Utility

Index

References

GPUInspector.alloc_memMethod
alloc_mem(memsize::UnitPrefixedBytes; devs=(CUDA.device(),), dtype=Float32)

Allocates memory on the devices whose IDs are provided via devs. Returns a vector of memory handles (i.e. CuArrays).

Examples:

alloc_mem(MiB(1024)) # allocate on the currently active device
alloc_mem(B(40_000_000); devs=(0,1)) # allocate on GPU0 and GPU1
GPUInspector.functionalFunction

Check if CUDA/GPU is available and functional. If not, print some (hopefully useful) debug information.

GPUInspector.get_cpu_statsMethod

Get information about all cpu cores. Returns a vector of vectors. The outer index corresponds to cpu cores. The inner vector contains the following information (in that order):

user nice system idle iowait irq softirq steal guest ?

See proc(5) for more information.

GPUInspector.get_cpu_utilizationFunction
get_cpu_utilization(core=getcpuid(); Δt=0.01)

Get the utilization (in percent) of the given cpu core over a certain time interval Δt.

GPUInspector.get_cpu_utilizationsFunction
get_cpu_utilizations(cores=0:Sys.CPU_THREADS-1; Δt=0.01)

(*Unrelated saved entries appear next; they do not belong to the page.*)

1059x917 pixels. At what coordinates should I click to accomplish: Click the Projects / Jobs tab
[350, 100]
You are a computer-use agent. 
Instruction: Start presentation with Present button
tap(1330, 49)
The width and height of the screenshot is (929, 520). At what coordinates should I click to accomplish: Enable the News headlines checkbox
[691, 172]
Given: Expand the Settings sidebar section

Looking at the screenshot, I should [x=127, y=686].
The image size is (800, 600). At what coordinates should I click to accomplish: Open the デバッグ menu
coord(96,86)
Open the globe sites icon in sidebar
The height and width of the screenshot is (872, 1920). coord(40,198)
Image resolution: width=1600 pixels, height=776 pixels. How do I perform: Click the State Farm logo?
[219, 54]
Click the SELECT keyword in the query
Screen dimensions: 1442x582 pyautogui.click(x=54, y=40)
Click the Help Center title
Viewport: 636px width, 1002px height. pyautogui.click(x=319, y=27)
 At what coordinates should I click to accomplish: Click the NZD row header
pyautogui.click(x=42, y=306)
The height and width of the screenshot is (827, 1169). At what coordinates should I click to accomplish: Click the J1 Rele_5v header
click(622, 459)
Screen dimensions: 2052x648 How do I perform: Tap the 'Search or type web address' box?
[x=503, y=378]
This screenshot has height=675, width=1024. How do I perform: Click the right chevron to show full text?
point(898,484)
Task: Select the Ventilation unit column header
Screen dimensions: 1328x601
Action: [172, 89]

Get the utilization (in percent) of the given cpu cores over a certain time interval Δt.

Based on this.

GPUInspector.toggle_tensorcoremathFunction
toggle_tensorcoremath([enable::Bool; verbose=true])

Switches the CUDA.math_mode between CUDA.FAST_MATH (enable=true) and CUDA.DEFAULT_MATH (enable=false). For matmuls of CuArray{Float32}s, this should have the effect of using/enabling and not using/disabling tensor cores. Of course, this only works on supported devices and CUDA versions.

If no arguments are provided, this functions toggles between the two math modes.

GPUInspector.@unrollMacro
@unroll N expr

Takes a for loop as expr and informs the LLVM unroller to unroll it N times, if it is safe to do so.

GPUInspector.@unrollMacro

@unroll expr Takes a for loop as expr and informs the LLVM unroller to fully unroll it, if it is safe to do so and the loop count is known.